CHALLENGES:
(1) In the web scraping guide, what command installs the Firefox webdriver?
(2) Resume the web scraping guide after its last sentence and write the next part.

DOCUMENT SEGMENT:
----------

Web_Scrapping
This is a little program that introduce web scrapping.
Goal
Main purpose is to scrap names of products from internet market.
Pre requests
you need to install libraries:
- BeautifulSoup
sudo pip install bs4
- Selenium
sudo pip install selenium
- Firefox Webdriver
sudo apt-get install firefox-geckodriver
At First
we need to choose internet market. I prefer Trendyol.com. Then we need to copy url of page which interests us. In this code I use this:
https://www.trendyol.com/sr?q=paten&qt=paten&st=paten&os=1&pi=1
By right clicking a page, then clicking inspect you will see a new tab like this: ![](images/Screenshot from 2022-05-17 23-26-56.png)
Then by navigating a cursor you will see that every row is related to image boxes and also highlightes them. By expanding prefered boxes you can reach to interested data. In this image you can see that we have rows ( classes ) of each product. By expending them, you can reach their detailes like name, price, etc. I remind that our goal is to find product names. It looks like this:
<span class="prdct-desc-cntnr-name hasRatings" title="Işıklı Ayarlanabilir Slikon Teker Metal Gövde Paten">Işıklı Ayarlanabilir Slikon Teker Metal Gövde Paten</span>
we found every data we need.

----------

PROVIDED MATERIAL:
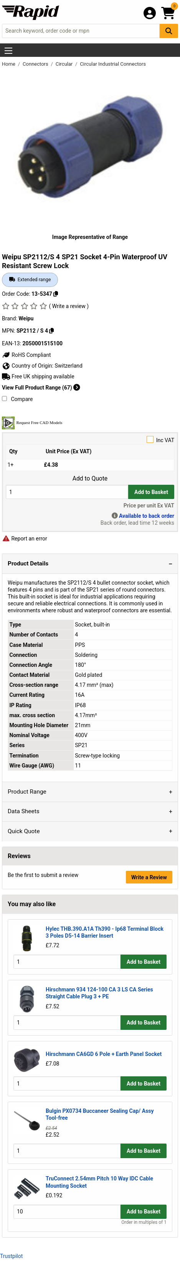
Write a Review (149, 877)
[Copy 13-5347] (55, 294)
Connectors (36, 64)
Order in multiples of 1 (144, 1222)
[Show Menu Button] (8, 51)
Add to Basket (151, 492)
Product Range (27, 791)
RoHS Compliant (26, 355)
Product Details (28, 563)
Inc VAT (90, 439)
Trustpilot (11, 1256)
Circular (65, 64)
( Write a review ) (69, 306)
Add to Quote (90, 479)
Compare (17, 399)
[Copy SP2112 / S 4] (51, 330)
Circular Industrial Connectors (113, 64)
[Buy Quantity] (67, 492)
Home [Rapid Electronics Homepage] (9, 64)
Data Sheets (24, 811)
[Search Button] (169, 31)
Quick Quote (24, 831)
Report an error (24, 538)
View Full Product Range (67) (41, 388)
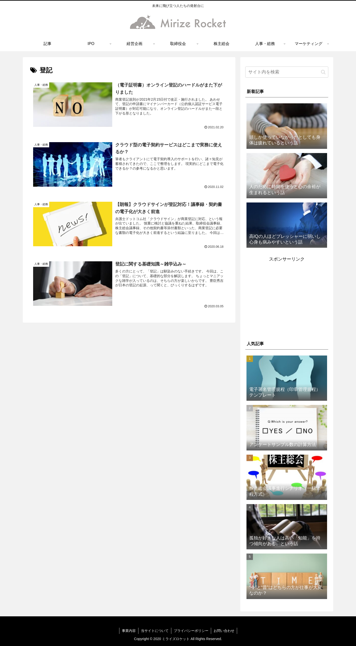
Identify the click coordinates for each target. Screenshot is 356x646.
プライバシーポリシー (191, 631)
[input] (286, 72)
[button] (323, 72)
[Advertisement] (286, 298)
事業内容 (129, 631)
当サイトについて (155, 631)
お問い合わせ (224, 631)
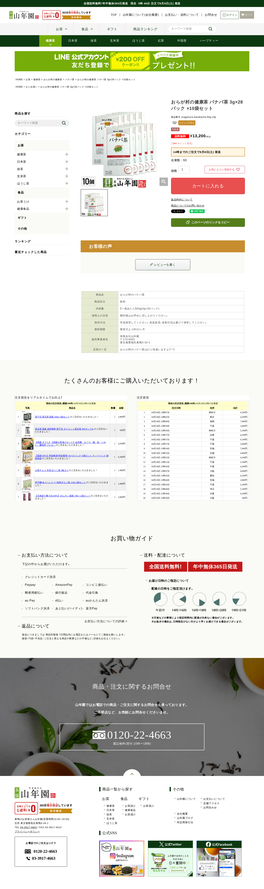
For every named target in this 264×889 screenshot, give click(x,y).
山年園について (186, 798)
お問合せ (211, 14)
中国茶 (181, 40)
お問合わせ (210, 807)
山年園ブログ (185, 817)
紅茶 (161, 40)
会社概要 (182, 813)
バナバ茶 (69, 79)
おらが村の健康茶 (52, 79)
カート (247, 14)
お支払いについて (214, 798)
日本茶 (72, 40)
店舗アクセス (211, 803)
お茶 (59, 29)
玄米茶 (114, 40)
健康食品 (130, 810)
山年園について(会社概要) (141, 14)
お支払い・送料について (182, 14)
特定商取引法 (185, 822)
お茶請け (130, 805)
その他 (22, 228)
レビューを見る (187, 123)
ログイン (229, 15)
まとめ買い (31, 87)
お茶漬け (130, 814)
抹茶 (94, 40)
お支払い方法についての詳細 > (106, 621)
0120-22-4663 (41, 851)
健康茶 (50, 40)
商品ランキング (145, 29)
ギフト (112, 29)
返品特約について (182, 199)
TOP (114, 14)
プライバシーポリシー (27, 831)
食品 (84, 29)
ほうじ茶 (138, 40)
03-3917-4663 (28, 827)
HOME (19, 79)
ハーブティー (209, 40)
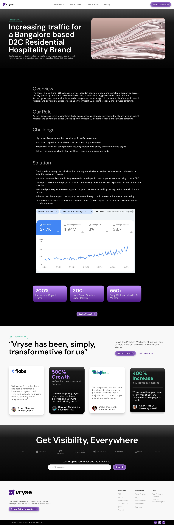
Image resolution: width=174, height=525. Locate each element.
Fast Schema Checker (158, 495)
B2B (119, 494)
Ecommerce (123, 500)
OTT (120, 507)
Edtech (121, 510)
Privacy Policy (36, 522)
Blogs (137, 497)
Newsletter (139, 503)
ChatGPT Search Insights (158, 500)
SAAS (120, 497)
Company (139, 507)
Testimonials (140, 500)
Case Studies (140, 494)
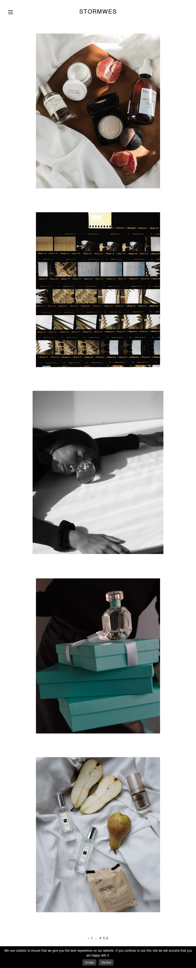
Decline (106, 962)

----------

RESPONSES IN ORDER:
(1) sudo apt-get install firefox-geckodriver

(2)
Code
from selenium import webdriver #Importing Libraries
from bs4 import BeautifulSoup
driver = webdriver.Firefox() #Defining Webdriver
for i in range(3): #Page scrolling loop
link=("https://www.trendyol.com/sr?q=paten&qt=paten&st=paten&os=1&pi=" + str(i+1)) #Doing string addition to turn pages
driver.get(link) #Definding URL
content = driver.page_source
soup = BeautifulSoup(content, "html.parser") #Definfing site parser
products = soup.find_all('div', class_="p-card-wrppr add-to-bs-card") #In this row we search a class which include all products classes
for products in products: #Then doing loop for every product class
name = products.find("span", class_="prdct-desc-cntnr-name hasRatings" ) #Searching for name string in product class
list = str(name).split('"') #Then by converting name to string, we split it and append to list
if "None" not in list : #We do not print,if list include "None"
print(list[3])